Your assignment:
Gather all lines in the entries below that include the word "axis".

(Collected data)

##############################

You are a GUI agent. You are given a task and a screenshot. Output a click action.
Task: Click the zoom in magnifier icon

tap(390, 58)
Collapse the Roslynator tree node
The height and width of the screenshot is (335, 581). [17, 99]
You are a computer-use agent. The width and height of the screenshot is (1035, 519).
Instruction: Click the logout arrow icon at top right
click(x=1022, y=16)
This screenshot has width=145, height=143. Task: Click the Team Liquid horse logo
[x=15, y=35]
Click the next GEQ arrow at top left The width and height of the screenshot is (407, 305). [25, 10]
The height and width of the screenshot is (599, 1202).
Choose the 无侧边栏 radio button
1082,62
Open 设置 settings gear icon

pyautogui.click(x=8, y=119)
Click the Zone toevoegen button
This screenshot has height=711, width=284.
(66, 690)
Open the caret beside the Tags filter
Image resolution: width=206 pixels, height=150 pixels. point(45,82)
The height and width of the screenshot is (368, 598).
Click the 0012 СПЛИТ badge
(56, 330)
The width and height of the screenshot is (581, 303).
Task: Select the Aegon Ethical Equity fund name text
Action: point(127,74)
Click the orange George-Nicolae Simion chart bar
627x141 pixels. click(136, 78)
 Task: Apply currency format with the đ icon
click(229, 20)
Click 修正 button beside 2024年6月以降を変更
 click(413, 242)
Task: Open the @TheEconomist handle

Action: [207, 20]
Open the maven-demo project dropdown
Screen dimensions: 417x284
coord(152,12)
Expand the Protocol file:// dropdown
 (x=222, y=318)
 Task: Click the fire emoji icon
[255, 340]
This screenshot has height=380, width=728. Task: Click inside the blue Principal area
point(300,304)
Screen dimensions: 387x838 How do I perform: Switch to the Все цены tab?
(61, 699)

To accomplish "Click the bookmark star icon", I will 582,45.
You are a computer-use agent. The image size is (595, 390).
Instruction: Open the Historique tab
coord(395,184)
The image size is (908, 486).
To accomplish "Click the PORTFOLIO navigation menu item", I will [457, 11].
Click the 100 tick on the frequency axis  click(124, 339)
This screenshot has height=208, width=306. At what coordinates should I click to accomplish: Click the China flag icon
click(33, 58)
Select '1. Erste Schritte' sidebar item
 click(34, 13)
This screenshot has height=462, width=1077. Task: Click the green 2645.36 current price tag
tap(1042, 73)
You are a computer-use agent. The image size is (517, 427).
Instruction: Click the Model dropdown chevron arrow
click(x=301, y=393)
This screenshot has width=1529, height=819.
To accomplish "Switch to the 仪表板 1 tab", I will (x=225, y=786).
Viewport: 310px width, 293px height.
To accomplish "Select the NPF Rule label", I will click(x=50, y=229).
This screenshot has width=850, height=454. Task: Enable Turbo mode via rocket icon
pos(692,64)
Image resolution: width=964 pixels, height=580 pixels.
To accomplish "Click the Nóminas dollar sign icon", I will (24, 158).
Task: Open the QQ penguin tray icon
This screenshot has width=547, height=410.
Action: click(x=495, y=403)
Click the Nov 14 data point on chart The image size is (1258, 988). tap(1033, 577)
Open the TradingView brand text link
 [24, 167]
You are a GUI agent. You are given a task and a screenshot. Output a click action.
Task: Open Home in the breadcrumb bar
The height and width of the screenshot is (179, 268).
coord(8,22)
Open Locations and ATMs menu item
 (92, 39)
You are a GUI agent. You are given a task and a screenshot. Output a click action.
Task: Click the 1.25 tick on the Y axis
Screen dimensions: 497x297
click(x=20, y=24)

##############################

Solution to this problem:
Click the 100 tick on the frequency axis  click(124, 339)
Task: Click the 1.25 tick on the Y axis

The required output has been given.